**AIM OF THE EXERCISE**
Please print every line from the one containing "Bookmark page with the star icon" through the last line of the records below, exactly as written and nothing more.
BEGIN
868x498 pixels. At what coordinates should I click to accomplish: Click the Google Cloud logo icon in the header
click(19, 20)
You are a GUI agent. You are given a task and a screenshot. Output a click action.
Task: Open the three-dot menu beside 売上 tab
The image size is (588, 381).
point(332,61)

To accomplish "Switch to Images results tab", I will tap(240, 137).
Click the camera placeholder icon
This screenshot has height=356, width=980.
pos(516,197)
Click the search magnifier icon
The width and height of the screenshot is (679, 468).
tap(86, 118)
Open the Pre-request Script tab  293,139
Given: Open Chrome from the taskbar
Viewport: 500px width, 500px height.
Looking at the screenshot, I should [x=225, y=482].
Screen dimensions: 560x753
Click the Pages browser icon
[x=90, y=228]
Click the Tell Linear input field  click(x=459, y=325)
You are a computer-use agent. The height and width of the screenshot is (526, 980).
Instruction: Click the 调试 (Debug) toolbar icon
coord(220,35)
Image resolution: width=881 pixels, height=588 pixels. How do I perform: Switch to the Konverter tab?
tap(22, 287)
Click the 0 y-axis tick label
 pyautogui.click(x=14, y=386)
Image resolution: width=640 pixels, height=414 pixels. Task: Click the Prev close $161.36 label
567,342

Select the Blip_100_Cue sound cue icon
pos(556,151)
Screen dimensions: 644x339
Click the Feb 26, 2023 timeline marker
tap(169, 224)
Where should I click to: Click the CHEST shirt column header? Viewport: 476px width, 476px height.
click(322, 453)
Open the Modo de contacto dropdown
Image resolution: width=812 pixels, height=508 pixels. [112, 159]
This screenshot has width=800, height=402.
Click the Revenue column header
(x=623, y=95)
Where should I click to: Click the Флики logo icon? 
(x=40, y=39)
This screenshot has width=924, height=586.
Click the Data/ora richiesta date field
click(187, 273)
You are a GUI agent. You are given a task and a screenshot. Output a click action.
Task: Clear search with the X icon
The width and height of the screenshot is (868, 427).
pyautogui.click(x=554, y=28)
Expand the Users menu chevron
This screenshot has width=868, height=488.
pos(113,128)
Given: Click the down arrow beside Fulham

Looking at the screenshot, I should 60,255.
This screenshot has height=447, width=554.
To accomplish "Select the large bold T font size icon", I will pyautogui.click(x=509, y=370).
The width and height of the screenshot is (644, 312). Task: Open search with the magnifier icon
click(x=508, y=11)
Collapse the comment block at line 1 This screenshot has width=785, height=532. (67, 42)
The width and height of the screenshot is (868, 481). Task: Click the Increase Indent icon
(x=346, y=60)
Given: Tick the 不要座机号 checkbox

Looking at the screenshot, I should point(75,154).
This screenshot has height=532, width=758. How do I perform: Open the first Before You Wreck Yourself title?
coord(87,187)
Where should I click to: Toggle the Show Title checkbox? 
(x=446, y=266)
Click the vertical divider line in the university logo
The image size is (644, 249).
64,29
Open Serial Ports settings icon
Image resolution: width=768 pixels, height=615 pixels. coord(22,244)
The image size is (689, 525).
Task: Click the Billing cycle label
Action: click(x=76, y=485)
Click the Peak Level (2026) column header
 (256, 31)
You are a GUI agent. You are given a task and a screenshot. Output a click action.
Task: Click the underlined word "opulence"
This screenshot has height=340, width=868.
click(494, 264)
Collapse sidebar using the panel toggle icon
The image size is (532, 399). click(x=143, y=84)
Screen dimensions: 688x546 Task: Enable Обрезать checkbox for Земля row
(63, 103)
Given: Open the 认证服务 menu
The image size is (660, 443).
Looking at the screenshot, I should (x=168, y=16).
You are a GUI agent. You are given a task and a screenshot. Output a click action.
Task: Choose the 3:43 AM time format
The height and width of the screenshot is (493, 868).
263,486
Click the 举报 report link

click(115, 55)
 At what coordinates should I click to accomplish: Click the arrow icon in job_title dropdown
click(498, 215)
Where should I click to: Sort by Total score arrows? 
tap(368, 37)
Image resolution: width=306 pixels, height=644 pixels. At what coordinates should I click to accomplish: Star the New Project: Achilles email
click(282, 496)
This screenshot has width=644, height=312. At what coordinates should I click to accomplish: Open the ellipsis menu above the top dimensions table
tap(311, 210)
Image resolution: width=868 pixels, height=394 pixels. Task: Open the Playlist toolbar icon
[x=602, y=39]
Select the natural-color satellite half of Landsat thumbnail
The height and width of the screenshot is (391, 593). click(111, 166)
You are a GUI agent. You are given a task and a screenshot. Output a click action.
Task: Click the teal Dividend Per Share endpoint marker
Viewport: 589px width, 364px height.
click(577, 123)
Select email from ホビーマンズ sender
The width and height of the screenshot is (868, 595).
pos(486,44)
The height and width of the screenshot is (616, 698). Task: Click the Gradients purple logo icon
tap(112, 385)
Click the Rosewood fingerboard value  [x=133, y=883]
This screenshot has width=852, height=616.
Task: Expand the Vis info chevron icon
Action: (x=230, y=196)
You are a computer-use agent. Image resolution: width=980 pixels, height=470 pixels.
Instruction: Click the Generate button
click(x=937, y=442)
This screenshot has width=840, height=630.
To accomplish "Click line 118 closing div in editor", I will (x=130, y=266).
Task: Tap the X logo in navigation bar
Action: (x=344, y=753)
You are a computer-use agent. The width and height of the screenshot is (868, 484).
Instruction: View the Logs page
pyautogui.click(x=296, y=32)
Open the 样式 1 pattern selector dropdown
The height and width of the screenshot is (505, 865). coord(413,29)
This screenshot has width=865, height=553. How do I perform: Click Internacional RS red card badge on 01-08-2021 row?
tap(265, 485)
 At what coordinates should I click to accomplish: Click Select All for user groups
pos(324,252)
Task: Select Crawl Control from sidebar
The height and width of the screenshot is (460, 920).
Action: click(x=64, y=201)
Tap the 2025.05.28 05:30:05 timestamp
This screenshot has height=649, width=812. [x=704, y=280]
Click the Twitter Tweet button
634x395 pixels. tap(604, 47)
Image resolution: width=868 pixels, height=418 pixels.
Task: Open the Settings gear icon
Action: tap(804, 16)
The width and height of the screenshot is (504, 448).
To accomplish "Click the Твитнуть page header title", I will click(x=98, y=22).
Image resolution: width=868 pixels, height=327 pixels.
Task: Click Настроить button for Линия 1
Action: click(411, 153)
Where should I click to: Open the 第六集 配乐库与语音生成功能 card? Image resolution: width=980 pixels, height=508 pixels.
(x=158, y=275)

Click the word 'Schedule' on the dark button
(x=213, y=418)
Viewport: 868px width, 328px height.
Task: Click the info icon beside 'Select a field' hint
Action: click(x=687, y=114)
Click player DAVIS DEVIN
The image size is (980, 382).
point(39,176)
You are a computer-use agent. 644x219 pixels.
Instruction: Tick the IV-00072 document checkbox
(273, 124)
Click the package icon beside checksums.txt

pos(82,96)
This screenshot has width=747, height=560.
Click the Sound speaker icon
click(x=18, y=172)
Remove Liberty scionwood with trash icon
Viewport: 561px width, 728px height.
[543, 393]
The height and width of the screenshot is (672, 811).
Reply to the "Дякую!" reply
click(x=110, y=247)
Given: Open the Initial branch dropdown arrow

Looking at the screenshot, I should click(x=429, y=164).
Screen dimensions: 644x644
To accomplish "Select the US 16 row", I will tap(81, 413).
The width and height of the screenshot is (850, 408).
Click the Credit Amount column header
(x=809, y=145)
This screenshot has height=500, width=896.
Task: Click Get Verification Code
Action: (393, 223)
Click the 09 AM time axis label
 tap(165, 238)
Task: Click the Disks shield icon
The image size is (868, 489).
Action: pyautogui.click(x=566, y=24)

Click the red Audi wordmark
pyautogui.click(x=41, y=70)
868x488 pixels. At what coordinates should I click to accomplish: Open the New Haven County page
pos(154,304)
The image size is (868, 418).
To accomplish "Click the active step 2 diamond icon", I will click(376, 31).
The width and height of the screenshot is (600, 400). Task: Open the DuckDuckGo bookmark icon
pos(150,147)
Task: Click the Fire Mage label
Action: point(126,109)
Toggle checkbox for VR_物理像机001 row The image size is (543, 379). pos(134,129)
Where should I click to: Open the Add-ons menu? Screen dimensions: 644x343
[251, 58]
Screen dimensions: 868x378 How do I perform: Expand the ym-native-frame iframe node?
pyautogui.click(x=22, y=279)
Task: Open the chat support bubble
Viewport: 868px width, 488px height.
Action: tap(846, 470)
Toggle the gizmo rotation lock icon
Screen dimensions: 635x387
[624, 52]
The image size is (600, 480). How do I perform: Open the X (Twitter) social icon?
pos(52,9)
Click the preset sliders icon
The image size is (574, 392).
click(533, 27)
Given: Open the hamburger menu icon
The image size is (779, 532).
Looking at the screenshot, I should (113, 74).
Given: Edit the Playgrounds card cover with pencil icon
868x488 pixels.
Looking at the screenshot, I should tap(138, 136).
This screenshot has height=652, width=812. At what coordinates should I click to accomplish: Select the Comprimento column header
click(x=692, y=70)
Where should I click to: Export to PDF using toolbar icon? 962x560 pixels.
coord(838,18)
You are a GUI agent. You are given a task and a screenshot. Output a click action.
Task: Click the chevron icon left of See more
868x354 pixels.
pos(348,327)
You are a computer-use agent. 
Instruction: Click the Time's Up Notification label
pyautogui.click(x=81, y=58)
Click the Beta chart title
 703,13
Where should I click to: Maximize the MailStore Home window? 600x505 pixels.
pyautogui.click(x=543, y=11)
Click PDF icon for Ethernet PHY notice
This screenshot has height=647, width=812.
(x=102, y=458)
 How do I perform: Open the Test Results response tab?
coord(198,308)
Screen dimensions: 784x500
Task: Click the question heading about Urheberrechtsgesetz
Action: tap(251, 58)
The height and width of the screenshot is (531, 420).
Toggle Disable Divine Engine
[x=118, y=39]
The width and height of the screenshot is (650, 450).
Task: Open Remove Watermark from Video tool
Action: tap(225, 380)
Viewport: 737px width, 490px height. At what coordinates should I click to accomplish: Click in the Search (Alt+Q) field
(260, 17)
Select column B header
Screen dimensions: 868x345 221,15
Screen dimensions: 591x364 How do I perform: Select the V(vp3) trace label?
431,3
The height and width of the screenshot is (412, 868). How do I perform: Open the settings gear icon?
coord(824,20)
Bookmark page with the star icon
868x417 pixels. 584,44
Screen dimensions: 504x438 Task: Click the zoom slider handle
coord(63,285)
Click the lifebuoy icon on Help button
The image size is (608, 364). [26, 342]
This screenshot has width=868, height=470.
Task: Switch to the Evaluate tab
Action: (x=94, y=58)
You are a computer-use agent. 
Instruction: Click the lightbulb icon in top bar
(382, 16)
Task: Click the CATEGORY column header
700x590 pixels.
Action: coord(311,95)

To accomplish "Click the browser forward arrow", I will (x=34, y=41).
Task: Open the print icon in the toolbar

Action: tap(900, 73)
END
**TASK ANSWER**
Bookmark page with the star icon
868x417 pixels. 584,44
Screen dimensions: 504x438 Task: Click the zoom slider handle
coord(63,285)
Click the lifebuoy icon on Help button
The image size is (608, 364). [26, 342]
This screenshot has width=868, height=470.
Task: Switch to the Evaluate tab
Action: (x=94, y=58)
You are a computer-use agent. 
Instruction: Click the lightbulb icon in top bar
(382, 16)
Task: Click the CATEGORY column header
700x590 pixels.
Action: coord(311,95)

To accomplish "Click the browser forward arrow", I will (x=34, y=41).
Task: Open the print icon in the toolbar

Action: tap(900, 73)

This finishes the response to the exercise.